**SUPPLIED DATA**
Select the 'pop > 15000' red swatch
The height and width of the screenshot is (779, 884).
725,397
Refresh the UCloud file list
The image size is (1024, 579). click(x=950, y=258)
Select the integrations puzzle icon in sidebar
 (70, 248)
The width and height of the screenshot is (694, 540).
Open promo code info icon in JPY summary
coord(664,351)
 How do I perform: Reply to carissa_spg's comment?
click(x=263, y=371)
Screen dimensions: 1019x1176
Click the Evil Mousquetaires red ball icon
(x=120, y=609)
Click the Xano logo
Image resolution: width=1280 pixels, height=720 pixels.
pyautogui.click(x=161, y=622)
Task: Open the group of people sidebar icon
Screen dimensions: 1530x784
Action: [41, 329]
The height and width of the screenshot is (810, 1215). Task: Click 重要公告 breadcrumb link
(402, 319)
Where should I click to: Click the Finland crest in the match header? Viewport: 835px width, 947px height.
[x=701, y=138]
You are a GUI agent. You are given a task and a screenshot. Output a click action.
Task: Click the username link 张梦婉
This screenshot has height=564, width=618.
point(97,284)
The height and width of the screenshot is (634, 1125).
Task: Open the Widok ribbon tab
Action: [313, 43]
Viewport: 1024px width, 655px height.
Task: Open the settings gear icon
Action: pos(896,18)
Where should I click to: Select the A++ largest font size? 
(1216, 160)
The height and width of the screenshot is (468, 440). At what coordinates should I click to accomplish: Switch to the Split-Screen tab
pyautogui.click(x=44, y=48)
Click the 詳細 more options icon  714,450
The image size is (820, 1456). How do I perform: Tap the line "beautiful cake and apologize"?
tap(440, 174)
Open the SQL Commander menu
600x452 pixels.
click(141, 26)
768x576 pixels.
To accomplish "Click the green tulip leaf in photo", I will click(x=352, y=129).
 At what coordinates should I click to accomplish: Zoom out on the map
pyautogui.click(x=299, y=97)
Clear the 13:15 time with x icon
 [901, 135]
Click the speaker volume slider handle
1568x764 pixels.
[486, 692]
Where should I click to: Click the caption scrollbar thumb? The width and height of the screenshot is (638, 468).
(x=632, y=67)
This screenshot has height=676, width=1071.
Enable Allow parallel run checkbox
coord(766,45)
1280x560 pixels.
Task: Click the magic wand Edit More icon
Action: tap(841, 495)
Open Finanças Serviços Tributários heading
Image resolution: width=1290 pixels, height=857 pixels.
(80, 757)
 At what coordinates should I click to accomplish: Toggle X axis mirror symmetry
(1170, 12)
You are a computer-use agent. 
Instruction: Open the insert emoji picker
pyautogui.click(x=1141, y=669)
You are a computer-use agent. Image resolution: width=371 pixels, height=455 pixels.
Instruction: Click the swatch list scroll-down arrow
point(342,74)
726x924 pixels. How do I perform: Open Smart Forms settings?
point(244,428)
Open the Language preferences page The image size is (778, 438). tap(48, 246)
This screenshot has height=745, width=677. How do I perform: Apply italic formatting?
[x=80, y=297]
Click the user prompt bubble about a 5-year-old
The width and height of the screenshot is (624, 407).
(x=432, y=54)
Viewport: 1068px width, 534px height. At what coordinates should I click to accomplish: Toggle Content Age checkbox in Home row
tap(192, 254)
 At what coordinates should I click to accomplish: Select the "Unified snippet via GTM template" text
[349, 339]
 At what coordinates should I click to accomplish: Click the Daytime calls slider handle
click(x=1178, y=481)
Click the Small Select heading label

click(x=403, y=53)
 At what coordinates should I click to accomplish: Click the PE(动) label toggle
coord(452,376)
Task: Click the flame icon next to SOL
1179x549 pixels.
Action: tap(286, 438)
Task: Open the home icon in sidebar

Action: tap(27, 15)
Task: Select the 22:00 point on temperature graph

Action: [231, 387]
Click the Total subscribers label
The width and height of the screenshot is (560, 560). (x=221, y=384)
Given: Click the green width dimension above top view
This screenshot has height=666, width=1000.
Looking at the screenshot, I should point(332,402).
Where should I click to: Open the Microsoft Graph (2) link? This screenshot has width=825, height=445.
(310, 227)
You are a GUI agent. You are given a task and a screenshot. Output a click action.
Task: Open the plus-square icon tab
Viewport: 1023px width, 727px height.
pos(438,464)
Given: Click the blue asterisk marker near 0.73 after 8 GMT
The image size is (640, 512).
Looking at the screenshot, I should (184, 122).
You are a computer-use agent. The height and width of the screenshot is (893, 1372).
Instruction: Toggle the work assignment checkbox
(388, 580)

**WHAT IS BEING ASKED**
For the material above, the answer must be only the number of lines holding the word "agent".

**TASK SOLUTION**
5